*** Available data

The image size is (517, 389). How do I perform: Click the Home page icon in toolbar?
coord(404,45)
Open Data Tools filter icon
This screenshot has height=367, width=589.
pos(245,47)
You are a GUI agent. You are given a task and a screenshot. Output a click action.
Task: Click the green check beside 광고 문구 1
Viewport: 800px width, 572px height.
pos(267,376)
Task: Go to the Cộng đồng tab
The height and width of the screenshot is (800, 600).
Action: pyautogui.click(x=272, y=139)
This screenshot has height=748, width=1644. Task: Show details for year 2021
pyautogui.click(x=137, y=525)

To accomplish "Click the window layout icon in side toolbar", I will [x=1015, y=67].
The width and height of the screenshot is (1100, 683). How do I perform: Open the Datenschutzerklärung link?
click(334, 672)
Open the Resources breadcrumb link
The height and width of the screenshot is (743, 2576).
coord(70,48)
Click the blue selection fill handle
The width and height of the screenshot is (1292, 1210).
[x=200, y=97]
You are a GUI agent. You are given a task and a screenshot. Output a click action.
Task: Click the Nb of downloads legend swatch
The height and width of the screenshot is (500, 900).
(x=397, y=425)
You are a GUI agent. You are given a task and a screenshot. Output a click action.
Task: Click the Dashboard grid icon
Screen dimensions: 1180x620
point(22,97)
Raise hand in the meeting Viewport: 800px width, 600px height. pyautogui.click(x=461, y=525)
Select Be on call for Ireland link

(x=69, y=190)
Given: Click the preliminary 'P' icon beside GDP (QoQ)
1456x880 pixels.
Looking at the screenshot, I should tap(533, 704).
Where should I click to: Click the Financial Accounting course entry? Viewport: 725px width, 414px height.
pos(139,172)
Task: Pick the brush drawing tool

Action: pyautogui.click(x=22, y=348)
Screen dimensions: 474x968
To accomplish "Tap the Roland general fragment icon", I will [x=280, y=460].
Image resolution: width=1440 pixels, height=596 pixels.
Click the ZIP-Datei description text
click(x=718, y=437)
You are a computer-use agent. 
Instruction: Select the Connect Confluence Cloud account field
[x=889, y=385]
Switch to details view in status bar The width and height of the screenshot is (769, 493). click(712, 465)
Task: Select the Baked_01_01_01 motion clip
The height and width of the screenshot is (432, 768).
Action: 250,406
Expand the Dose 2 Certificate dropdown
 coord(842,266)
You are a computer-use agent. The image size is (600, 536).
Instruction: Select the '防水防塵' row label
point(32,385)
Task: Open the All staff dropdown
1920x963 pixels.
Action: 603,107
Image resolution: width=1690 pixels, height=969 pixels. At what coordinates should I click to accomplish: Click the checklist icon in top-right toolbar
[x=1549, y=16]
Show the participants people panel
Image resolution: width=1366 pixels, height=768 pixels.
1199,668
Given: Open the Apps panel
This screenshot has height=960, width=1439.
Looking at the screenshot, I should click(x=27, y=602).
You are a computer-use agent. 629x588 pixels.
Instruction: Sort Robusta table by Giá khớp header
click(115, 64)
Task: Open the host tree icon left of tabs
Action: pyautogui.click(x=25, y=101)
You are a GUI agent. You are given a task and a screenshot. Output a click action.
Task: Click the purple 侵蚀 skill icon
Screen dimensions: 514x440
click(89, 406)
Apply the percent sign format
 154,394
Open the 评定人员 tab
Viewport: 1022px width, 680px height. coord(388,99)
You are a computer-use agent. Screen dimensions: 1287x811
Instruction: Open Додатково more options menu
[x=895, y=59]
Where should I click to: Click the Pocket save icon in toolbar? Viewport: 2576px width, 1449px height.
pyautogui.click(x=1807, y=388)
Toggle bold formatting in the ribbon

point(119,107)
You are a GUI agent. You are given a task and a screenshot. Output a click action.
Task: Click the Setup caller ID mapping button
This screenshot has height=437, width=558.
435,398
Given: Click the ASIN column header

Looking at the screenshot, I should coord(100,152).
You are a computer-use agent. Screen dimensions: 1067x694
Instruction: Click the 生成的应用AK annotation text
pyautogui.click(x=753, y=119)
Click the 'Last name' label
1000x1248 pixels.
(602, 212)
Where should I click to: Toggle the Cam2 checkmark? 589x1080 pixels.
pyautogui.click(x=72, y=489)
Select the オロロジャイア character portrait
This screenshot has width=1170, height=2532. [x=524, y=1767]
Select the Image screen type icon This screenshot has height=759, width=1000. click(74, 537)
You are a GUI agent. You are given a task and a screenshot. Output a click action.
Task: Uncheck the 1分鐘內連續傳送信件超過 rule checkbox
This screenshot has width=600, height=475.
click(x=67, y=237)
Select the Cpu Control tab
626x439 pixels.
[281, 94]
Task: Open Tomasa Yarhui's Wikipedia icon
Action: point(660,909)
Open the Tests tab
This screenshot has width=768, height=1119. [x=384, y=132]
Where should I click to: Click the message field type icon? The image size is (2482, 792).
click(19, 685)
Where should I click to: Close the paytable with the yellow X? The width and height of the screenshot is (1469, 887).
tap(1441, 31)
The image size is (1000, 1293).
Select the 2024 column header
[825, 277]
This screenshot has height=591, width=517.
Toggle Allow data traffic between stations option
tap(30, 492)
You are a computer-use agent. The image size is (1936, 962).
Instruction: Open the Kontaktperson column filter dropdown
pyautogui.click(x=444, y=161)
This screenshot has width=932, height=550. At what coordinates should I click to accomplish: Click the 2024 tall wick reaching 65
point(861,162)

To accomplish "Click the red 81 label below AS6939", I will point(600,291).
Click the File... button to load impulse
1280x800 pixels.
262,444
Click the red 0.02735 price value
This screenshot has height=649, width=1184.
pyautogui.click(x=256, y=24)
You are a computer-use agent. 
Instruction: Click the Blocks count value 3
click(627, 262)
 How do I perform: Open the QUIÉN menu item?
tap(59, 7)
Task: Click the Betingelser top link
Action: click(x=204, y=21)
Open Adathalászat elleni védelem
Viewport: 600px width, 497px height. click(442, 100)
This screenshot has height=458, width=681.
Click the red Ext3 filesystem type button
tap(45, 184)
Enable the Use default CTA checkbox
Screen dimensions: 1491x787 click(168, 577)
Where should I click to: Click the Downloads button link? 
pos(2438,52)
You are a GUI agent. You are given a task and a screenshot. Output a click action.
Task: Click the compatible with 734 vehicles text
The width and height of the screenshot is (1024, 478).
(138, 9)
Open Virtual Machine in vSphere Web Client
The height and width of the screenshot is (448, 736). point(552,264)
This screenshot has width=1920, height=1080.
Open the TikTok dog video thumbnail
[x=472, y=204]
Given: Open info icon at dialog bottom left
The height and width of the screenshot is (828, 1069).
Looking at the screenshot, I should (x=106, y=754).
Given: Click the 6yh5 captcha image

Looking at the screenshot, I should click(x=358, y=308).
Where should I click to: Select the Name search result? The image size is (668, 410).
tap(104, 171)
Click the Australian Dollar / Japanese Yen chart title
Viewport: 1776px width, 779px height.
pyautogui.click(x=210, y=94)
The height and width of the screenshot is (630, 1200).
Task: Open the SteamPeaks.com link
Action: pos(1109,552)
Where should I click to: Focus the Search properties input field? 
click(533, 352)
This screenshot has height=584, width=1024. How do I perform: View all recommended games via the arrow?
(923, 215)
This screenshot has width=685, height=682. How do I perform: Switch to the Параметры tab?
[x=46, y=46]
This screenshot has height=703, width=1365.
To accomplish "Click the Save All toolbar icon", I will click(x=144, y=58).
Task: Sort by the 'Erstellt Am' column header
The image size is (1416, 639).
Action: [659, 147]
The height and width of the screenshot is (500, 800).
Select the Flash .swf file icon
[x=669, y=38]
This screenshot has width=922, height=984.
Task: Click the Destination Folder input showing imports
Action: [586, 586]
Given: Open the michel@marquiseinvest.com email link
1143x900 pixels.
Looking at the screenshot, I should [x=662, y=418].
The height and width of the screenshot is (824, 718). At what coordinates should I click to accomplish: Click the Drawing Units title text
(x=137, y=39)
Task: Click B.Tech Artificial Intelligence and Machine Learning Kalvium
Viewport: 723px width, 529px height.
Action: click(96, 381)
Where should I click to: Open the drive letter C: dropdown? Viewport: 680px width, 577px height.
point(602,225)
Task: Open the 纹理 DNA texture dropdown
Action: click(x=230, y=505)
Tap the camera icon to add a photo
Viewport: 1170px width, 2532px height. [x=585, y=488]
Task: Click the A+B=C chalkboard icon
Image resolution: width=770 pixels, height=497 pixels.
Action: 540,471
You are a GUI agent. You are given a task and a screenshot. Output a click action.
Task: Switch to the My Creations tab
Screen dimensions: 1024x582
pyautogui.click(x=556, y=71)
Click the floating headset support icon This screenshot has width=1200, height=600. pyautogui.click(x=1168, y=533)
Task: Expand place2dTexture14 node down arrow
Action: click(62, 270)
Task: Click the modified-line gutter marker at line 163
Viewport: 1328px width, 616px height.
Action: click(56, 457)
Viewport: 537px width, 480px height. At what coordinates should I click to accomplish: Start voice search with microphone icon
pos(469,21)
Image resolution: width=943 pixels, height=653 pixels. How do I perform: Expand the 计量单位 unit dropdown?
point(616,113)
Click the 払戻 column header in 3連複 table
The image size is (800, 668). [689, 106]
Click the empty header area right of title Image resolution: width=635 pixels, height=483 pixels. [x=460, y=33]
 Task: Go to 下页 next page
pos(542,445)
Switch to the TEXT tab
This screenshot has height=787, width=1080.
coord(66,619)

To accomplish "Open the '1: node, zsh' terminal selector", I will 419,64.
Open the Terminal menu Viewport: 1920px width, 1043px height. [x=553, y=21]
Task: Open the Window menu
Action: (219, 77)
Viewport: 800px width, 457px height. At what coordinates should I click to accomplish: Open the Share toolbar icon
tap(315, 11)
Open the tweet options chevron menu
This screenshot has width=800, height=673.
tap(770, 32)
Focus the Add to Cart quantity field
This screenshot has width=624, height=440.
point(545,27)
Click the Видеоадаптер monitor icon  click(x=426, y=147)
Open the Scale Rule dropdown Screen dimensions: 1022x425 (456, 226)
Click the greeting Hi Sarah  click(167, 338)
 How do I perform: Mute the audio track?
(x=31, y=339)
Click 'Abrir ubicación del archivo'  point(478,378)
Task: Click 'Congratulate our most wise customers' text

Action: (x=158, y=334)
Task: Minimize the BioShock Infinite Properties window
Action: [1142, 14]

******

Which lines above contain the word "beside"? Copy all of them.

The completed task ▸
Task: Click the green check beside 광고 문구 1
Given: Click the preliminary 'P' icon beside GDP (QoQ)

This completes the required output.